§ **TASK OBJECTIVE**
Put the lines below into a numbered list and drop any blank lines.

--- BEGIN RECORDS FOR THE EXERCISE ---

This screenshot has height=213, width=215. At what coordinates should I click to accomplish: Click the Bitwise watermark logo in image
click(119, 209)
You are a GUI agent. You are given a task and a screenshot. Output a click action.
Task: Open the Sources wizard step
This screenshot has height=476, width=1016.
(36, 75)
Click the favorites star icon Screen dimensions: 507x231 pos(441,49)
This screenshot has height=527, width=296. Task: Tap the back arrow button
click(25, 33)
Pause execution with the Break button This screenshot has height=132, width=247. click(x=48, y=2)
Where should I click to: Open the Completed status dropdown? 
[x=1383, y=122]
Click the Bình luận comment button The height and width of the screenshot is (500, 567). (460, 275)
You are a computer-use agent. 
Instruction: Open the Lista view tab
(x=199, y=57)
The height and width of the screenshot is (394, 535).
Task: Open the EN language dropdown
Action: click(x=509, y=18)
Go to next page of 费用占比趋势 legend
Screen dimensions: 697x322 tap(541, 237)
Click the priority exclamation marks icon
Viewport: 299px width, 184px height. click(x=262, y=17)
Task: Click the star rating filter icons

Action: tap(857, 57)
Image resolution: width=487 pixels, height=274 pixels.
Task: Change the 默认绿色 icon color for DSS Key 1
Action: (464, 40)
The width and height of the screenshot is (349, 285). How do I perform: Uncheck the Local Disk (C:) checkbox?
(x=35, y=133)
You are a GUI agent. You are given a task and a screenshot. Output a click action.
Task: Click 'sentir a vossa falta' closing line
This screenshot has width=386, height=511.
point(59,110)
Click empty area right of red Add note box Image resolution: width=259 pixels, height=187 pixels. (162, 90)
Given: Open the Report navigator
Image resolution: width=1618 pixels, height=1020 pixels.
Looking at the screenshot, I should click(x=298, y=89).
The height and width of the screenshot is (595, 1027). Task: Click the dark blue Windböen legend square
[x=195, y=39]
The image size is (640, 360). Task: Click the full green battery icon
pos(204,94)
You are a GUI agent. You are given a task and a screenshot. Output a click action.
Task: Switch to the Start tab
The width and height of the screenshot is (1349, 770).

--- END RECORDS FOR THE EXERCISE ---

§ **SOLUTION FOR THIS EXERCISE**
1. This screenshot has height=213, width=215. At what coordinates should I click to accomplish: Click the Bitwise watermark logo in image
2. click(119, 209)
3. You are a GUI agent. You are given a task and a screenshot. Output a click action.
4. Task: Open the Sources wizard step
5. This screenshot has height=476, width=1016.
6. (36, 75)
7. Click the favorites star icon Screen dimensions: 507x231 pos(441,49)
8. This screenshot has height=527, width=296. Task: Tap the back arrow button
9. click(25, 33)
10. Pause execution with the Break button This screenshot has height=132, width=247. click(x=48, y=2)
11. Where should I click to: Open the Completed status dropdown? 
12. [x=1383, y=122]
13. Click the Bình luận comment button The height and width of the screenshot is (500, 567). (460, 275)
14. You are a computer-use agent. 
15. Instruction: Open the Lista view tab
16. (x=199, y=57)
17. The height and width of the screenshot is (394, 535).
18. Task: Open the EN language dropdown
19. Action: click(x=509, y=18)
20. Go to next page of 费用占比趋势 legend
21. Screen dimensions: 697x322 tap(541, 237)
22. Click the priority exclamation marks icon
23. Viewport: 299px width, 184px height. click(x=262, y=17)
24. Task: Click the star rating filter icons
25. Action: tap(857, 57)
26. Image resolution: width=487 pixels, height=274 pixels.
27. Task: Change the 默认绿色 icon color for DSS Key 1
28. Action: (464, 40)
29. The width and height of the screenshot is (349, 285). How do I perform: Uncheck the Local Disk (C:) checkbox?
30. (x=35, y=133)
31. You are a GUI agent. You are given a task and a screenshot. Output a click action.
32. Task: Click 'sentir a vossa falta' closing line
33. This screenshot has width=386, height=511.
34. point(59,110)
35. Click empty area right of red Add note box Image resolution: width=259 pixels, height=187 pixels. (162, 90)
36. Given: Open the Report navigator
37. Image resolution: width=1618 pixels, height=1020 pixels.
38. Looking at the screenshot, I should click(x=298, y=89).
39. The height and width of the screenshot is (595, 1027). Task: Click the dark blue Windböen legend square
40. [x=195, y=39]
41. The image size is (640, 360). Task: Click the full green battery icon
42. pos(204,94)
43. You are a GUI agent. You are given a task and a screenshot. Output a click action.
44. Task: Switch to the Start tab
45. The width and height of the screenshot is (1349, 770).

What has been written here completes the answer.